Let $X_n$ with $n\in[1,+\infty ]$ r.v. taking value in $\mathbb Z$. I want to show that if $\mathbb P\{X_n=m\}\longrightarrow \mathbb P\{X_\infty =m\}$ then $X_n\longrightarrow X_\infty $ in distribution. There is things I don't understand in the proof.
Proof
Suppose $\mathbb P\{X_n=m\}\longrightarrow \mathbb P\{X_\infty =m\}$.Let $x\in \mathbb R$ and $\varepsilon>0$. Let $M\in\mathbb Z$ s.t. $M>x$ s.t. $$\mathbb P\{X_\infty \notin[-M,M]\}<\varepsilon.$$ Then, choose $N\in\mathbb N$ s.t. $n\geq N$ implies $$\sum_{i=-M}^M|\mathbb P\{X_n=i\}-\mathbb P\{X_\infty =i\}|<\varepsilon.$$ Then, when $n\geq N$,
$$\mathbb P\{X_n\notin [-M,M]\}=1-\sum_{i=-M}^M\mathbb P\{X_n=i\}\underset{\color{red}{(1)}}{\leq} 1-\sum_{i=-M}^M \mathbb P\{X_\infty =i\}+\varepsilon \underset{\color{red}{(2)}}{\leq} 2\varepsilon.$$
Question 1 : Where does $(1)$ and $(2)$ come from. I spent lot of time on it but I still don't understand.

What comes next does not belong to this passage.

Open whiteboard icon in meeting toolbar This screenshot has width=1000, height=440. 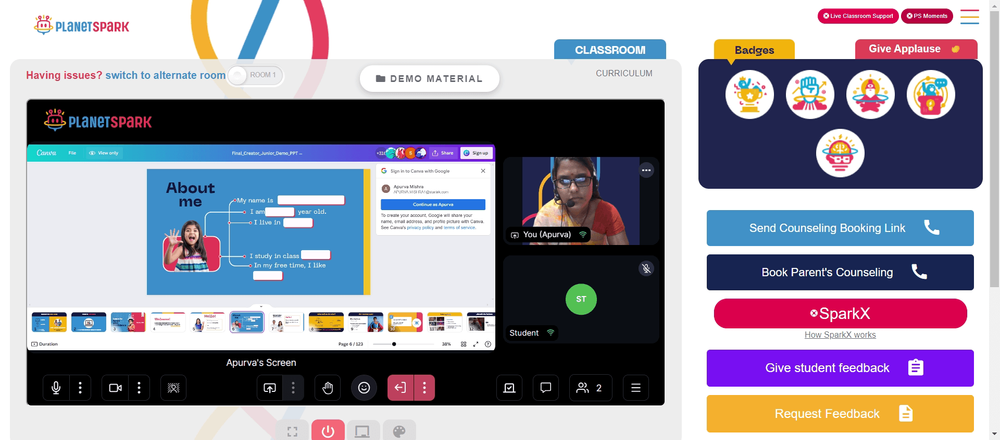pyautogui.click(x=510, y=388)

Then, if $n\geq N$ $$|F_{X_\infty }(x)-F_{X_n}(x)|=\left|\sum_{i=-\infty }^{\lfloor x\rfloor}\mathbb P\{X_\infty =i\}-\mathbb P\{X_n=i\}\right|$$
$$\leq \sum_{i=-\infty }^{-M-1}\mathbb P\{X_{\infty }=i\}+\sum_{i=-\infty }^{-M-1}\mathbb P\{X_n=i\}+\sum_{i=-M}^M|\mathbb P\{X_{\infty }=i\}-\mathbb P\{X_n=i\}|\leq 4\varepsilon.$$
Question 2 : I agree that $\sum_{i=-M}^M|\mathbb P\{X_{\infty }=i\}-\mathbb P\{X_n=i\}|<\varepsilon$, but I don't understand at all why $$\sum_{i=-\infty }^{-M-1}\mathbb P\{X_{\infty }=i\}+\sum_{i=-\infty }^{-M-1}\mathbb P\{X_n=i\}\leq 3\varepsilon.$$ I really don't see where it come from.